*Requests:*
a - From the self-updating GitOps post, list the problems the author warns could happen with this setup.
b - In the self-updating GitOps post, what tool did the author use to build the cluster on the first attempt?

*Document excerpt:*
· · · · · · ·
Self-Updating GitOps

Self-hosted, Self-healing, Self-updating, Self-patching Kubernetes madness

Image credit: Unsplash

I’m fascinated with the idea of automating myself out of a job.

Throughout my career, I’ve done a lot of server maintenance. I’ve seen first hand what happens when you don’t update often. I know how painful it is to do multiple “catch up” upgrades for older software.

Over the past 5 years, open source containerization has dominated the industry and there’s no signs of slowing down.

We’re at the point now that we’ve abstracted a lot of the “sharp-edges” around application development. Today, applications are less reliant on the underlying hardware. Kubernetes is the abstraction layer that helps applications just work™

That got me thinking about what the next evolution was for cloud native practitioners.

I posted a silly question on Twitter about “turning on all the automation.”

In this proposal, the cluster would self-upgrade and GitOps would update applications, including itself. High level overview:

Overview

Or more detailed:

Flow Chart

There’s so much that could go wrong with this. I should remind everyone that this is for fun and NOT production. Upgrades could conflict, packages could break dependencies, releases could be tainted, etc.

I wanted to try this using local VMs. So I spun up 3 Ubuntu VMs on VMware Workstation. It seems like cheating to use a cloud provider for auto-patching.

In my first attempt, I built the cluster using kube-spray because it’s production ready with more “batteries included.” The “batteries included” ended up obscuring some of the configuration; which later came to bite me.

isitstillrunning.com

Once the infrastructure was stable-ish and auto-updating, I launched a website: isitstillrunning.com to track the cluster’s progress. A script on the control plane would scrape the node and commit the data back in GitHub daily (which then triggers a website build).
· · · · · · ·
*Supplied data:*
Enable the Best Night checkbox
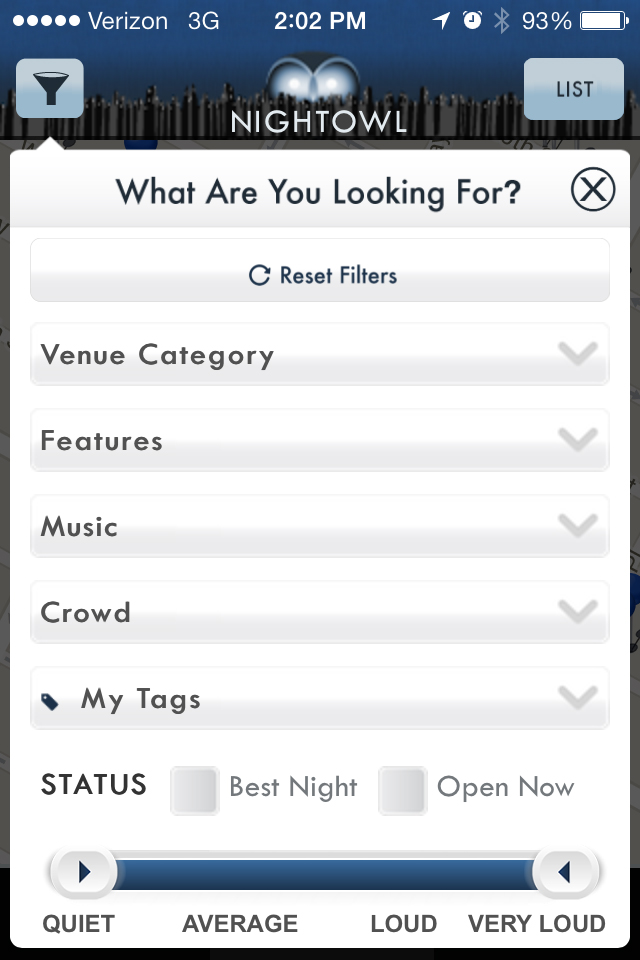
· · · · · · ·
*Results for the exercise:*
a - Upgrades could conflict, packages could break dependencies, and releases could be tainted.

b - kube-spray